On Altruism and Spite in Bimatrix Games
Michail Fasoulakis, Leonidas Bakopoulos, Charilaos Akasiadis, Georgios Chalkiadakis
TL;DR
This work initiates an algorithmic study of altruism and spite in bimatrix games by introducing a parametric transformation $G'=(R',C')$ with $R'=R+\\lambda_R C$ and $C'=C+\\lambda_C R$, enabling analysis of equilibrium complexity and learning dynamics. It establishes PPAD-completeness for exact Nash equilibria in most settings while identifying polynomial-time approximate NE regimes for certain $\\lambda$ values, and presents a gradient-descent framework that alternates strategy and behavioral-parameter optimization to reach low regret.

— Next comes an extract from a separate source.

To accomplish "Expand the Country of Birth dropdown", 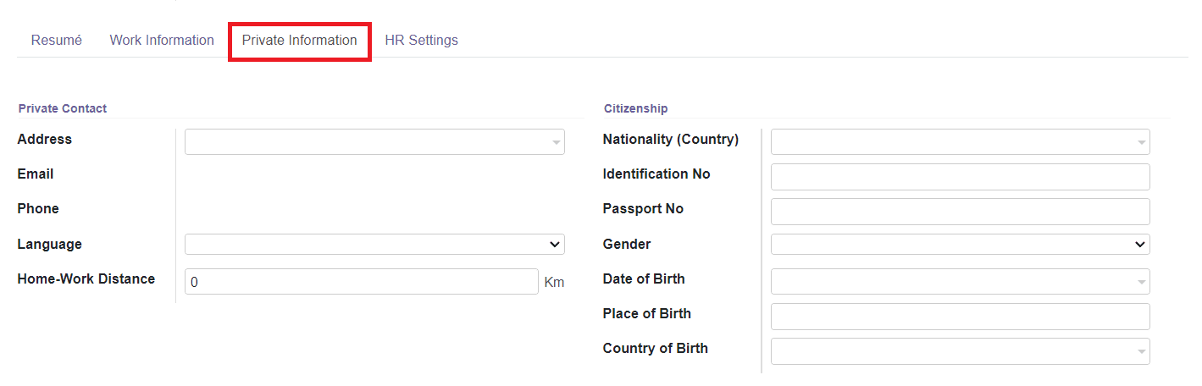I will [x=1142, y=351].
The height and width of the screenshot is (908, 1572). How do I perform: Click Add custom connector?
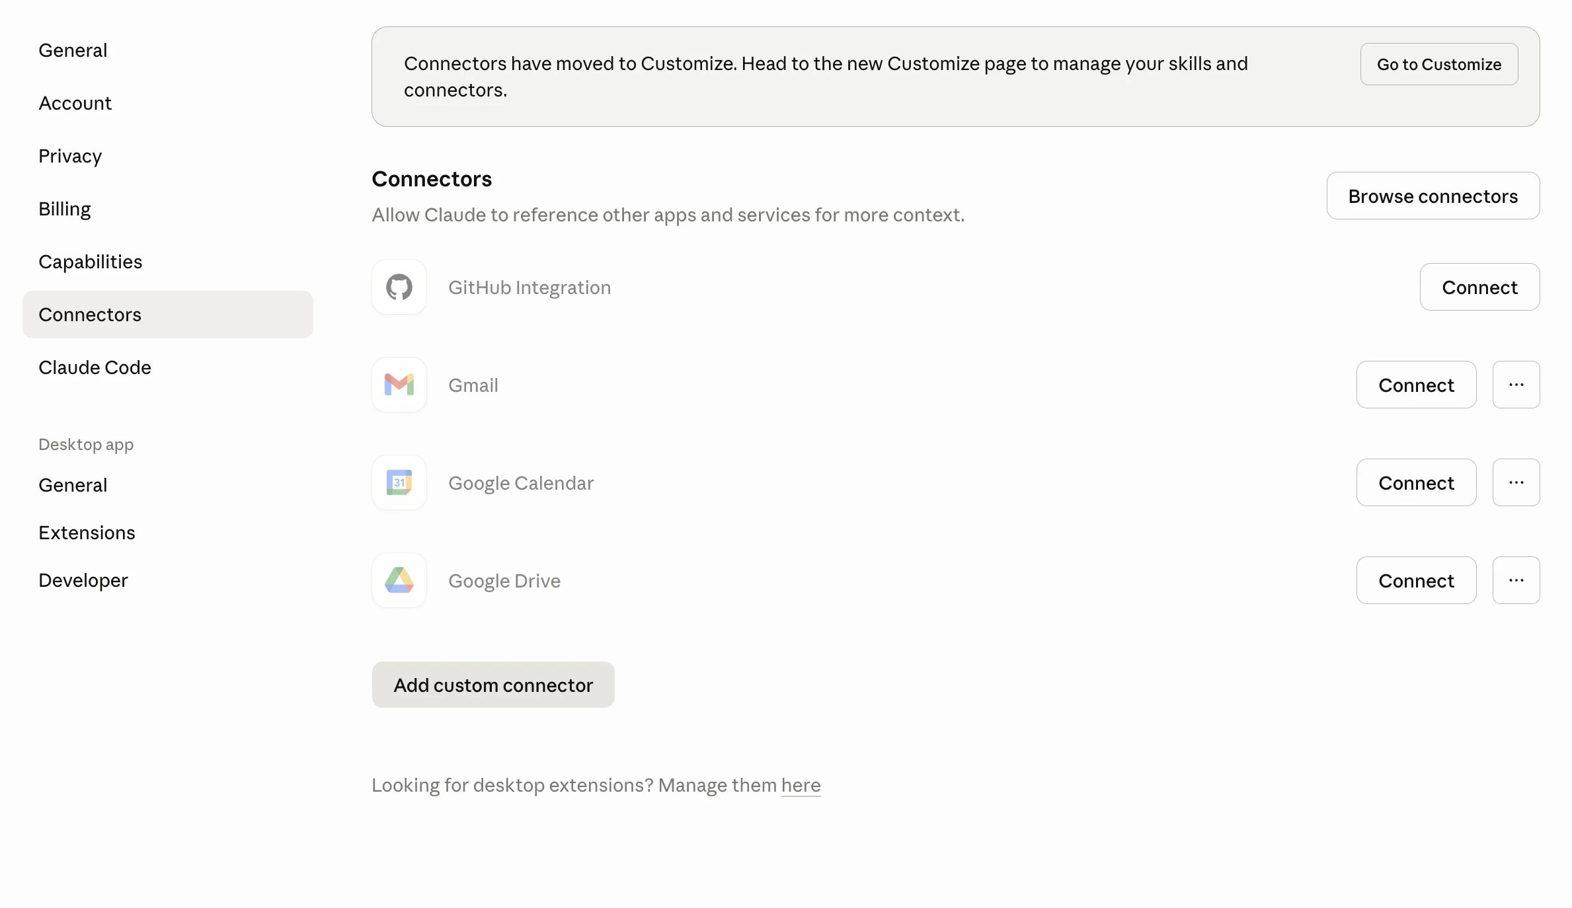coord(493,685)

The paper also demonstrates opponent modeling to infer an opponent's altruism/spite level, enabling informed opponent selection and transfer learning across different games to accelerate adaptation. Together, these results bridge algorithmic game theory with machine learning methods to study, learn, and exploit robust altruistic or spiteful behaviors in strategic interactions.
Abstract
One common assumption in game theory is that any player optimizes a utility function that takes into account only its own payoff. However, it has long been observed that in real life players may adopt an altruistic or even spiteful behaviour. As such, there are numerous attempts in the economics literature that strive to explain the fact that players are not entirely selfish, but most of these works do not focus on the algorithmic implications of altruism or spite in games. In this paper, we relax the aforementioned ``self-interest'' assumption, and initiate the study of algorithmic aspects of bimatrix games -- such as the complexity and the quality of their (approximate) Nash equilibria -- under altruism or spite. We provide both a theoretical and an experimental treatment of these topics. Moreover, we demonstrate the potential for learning the degree of an opponent's altruistic/spiteful behaviour, and employing this for opponent selection and transfer of knowledge in bimatrix games.